Two-thirds of turkeys bought this Christmas in Scotland could be infected with a poisonous bacterium, a food expert has warned.
Fears have been raised over the Christmas turkeys
Aberdeen University bacteriologist Professor Hugh Pennington said organic birds could be the biggest carriers of the campylobacter bug.
It causes chronic diarrhoea and is the most common cause of food poisoning in white meat hitting 400,000 people a year.
Prof Pennington wants the Scottish Executive to ensure birds are free from the bug.
A member of the Scottish Food Advisory Committee of the Food Standards Agency, Prof Pennington said he was concerned about the bug's capabilities.
"Campylobacter is not going away. The latest studies show that about 60% of chickens are infected - and I would be staggered if it was not the same rate in turkeys," he said.

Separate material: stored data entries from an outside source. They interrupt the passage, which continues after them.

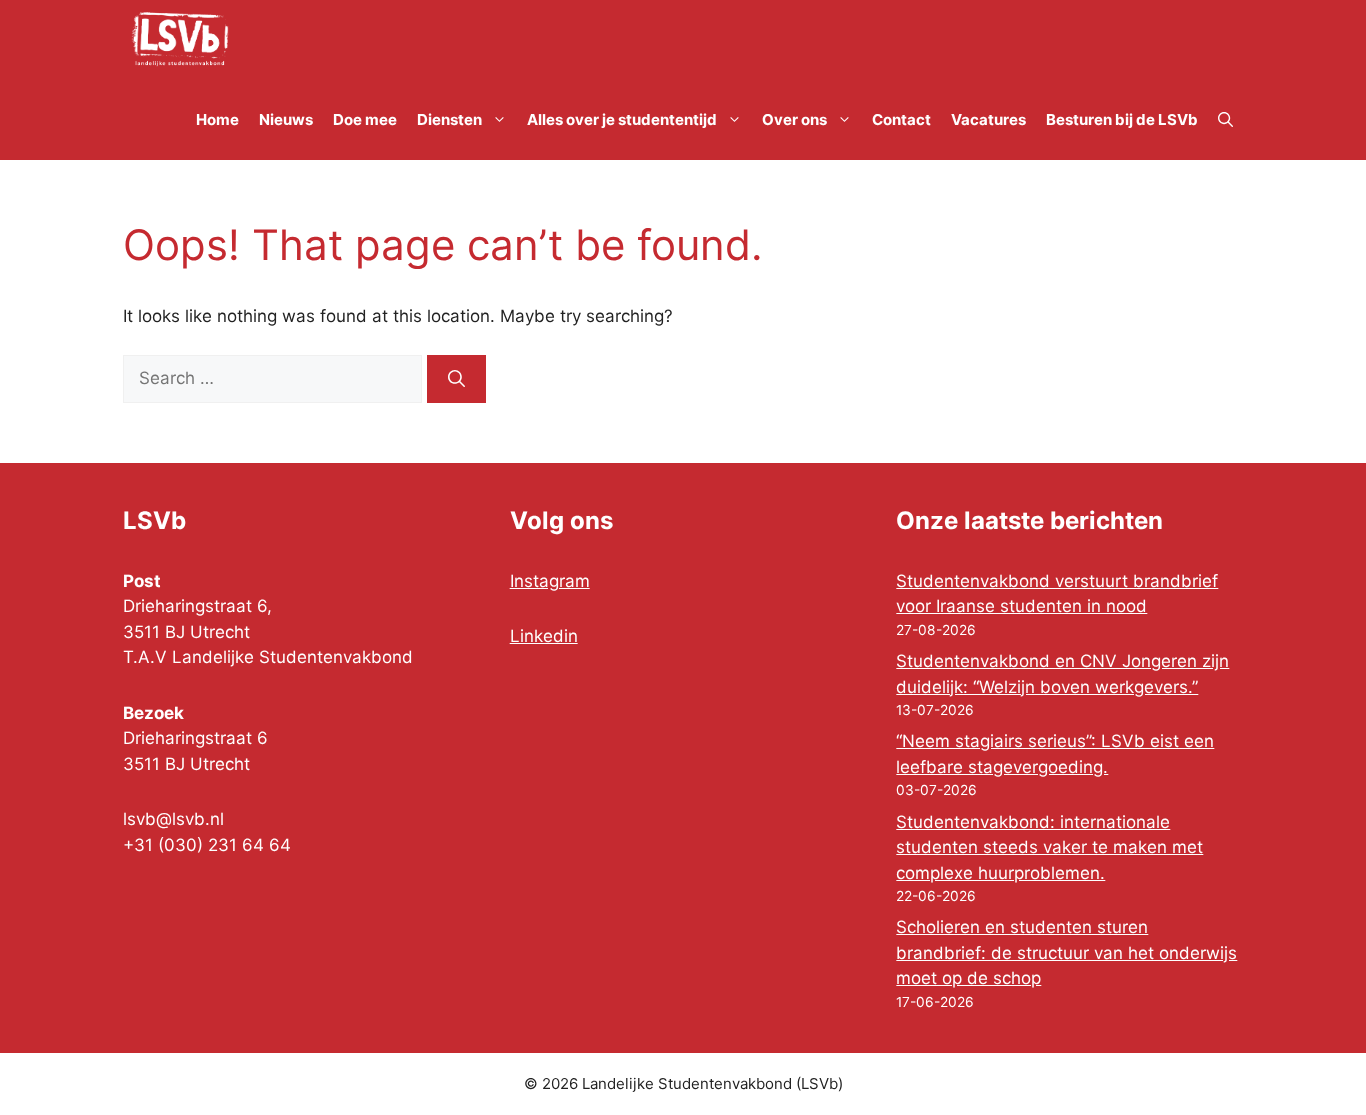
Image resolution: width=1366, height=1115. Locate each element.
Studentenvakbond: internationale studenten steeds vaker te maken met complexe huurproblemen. (1049, 847)
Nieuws (286, 119)
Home (217, 119)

"They may look appetising but some have thousands of organisms and if they are not cooked properly people will pick up the bug.
"It is also rampant among wild birds so that means pheasants and partridges also have high rates.
"In fact a study in Denmark among chickens has shown that organic birds had even higher rates than non-organic birds."
Organic birds live longer and have more time to spread the bug.
"People should treat their turkeys as if they have come straight off the farm," Prof Pennington added.
"There is a strong chance that their turkey will have bacteria on it.
"The annoying thing is that for most people who will suffer food poisoning this Christmas it could have been easily avoidable. It is not an act of God."
For most sufferers food poisoning will mean two or three days of sickness but in extreme cases - such as in the sick or old - it can prove fatal.
But if a bird is cooked thoroughly most of the risk of food poisoning is gone and to avoid cross-contamination in the kitchen separate implements should be used.
Storing the bird on the bottom shelf in the refrigerator - so it does not drip on other food - washing hands thoroughly, using separate chopping boards and defrosting thoroughly frozen turkeys can also help prevent infections.
George Paterson, director of Food Standards Agency Scotland, said: "Most food poisoning incidents are easily prevented and with a little extra thought and planning everybody can enjoy a delicious and safe Christmas dinner."